Sunday, March 9, 2008

Thunderstruck

From the archives:

The sun heats the earth's water sources, causing water to evaporate and rise into the air. As the water vapor rises, it cools and condenses to become droplets, forming clouds. These clouds collect an electrical charge, with the upper portion positive and the lower portion negative, and travel like giant capacitors along with the prevailing winds until they find themselves over Mount Laurel, New Jersey at 5 o'clock in the morning, at which point, the strong electric field causes the surrounding air to begin to break down, forming positive ions and electrons. An electron path forms through the air, ultimately finding its way to the earth, at which point a conductive path exists between the earth and the cloud, allowing massive amounts of current to travel from the cloud to the earth, causing an amount of heat in its general vicinity greater than the surface temperature of the sun.

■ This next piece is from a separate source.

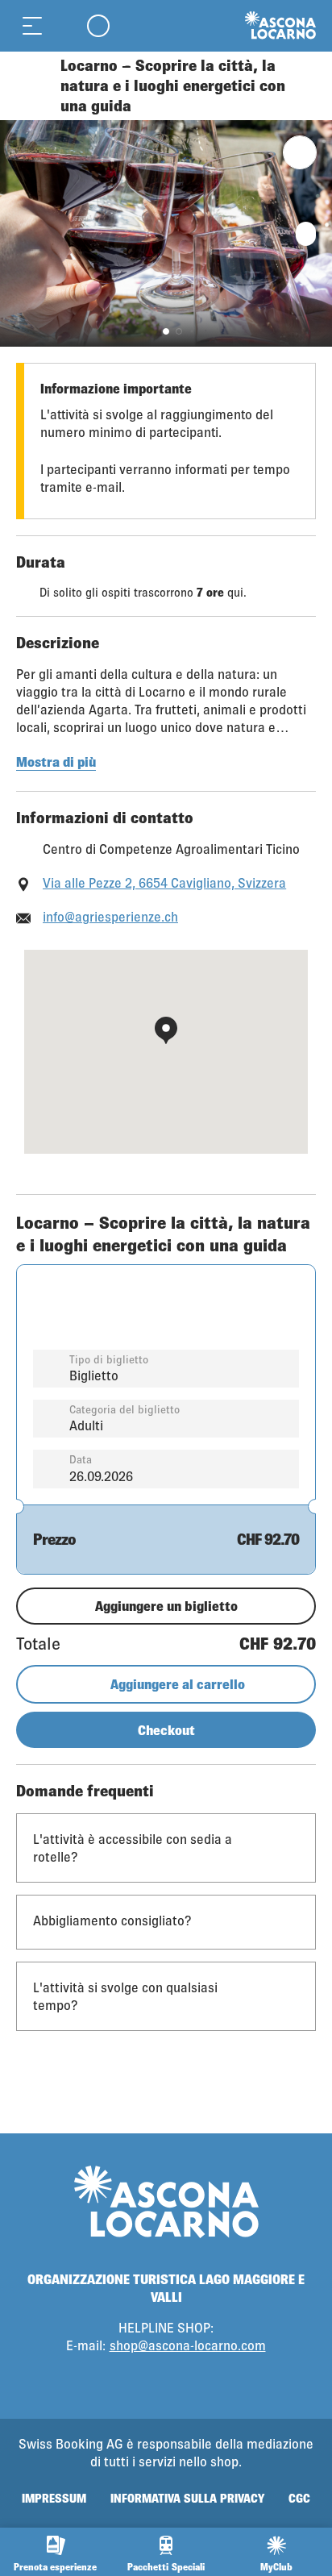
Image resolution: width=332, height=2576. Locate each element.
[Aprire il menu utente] (98, 25)
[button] (166, 331)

This immense heat literally causes the air around it to explode, sending a shockwave in all directions, including the direction of my house, where it A) causes both me and my wife to jump two feet in the air from a dead sleep, B) shakes the entire house, causing the ceiling fan to actually sway from side to side, and C) awakens our deaf dog, who vividly remembers being afraid of thunder. Isn't nature beautiful?

Explanation: I was very proud of this status message back when I first ran it. It required quite a bit of research, but the effort was worthwhile. I still cannot believe how loud that thunderclap was.

More Importantly: In over a year of blogging, this is the first mention of Periwinkle, my wife's sheltie who lived with us for the last year and a half of her life before finally achieving her goal of 24 hours of sleep per day at the ripe old age of 15.


There will be much more said in this space about her, but for now it will suffice to say that the Peri my wife knew was the most wonderful, well-trained, and loving dog in the whole world.*

*The Peri I knew was an almost entirely deaf senior citizen with irrational fears of tile floors and steps, whose weak stomach waged war on our carpets. I should also mention that, because I work from home, Peri and I spent a whole lot of time together. We had many wonderful conversations that only one of us actually heard.

2 comments:

Jack said...

"I should also mention that, because I work from home, Peri and I spent a whole lot of time together. We had many wonderful conversations that only one of us actually heard."

But what describes a "good conversationalist?"

Is it intense eye contact?

Is it acknowledgement of your brilliant mastery of topics that might exceed the listeners grasp (indicated by wagging the very tip of the tail in a hesitant manner)?

Is it paying attention for critical information like lunch, snacks, treats or cookies?

Or is it staring at you so intensely that you feel your mind is being read?

Jack said...

It is obvious that this message was not written recently.

"A) causes both me and my wife to jump two feet in the air from a dead sleep"

Now really! You work out and complain of getting old, you play volleyball and can't walk the next day - are we to believe you can still jump two feet in the air when awakened by a thunderclap!

I think not!

The movie was titled “White Men Can’t Jump” but they really meant only the very young can achieve truly memorable altitudes!.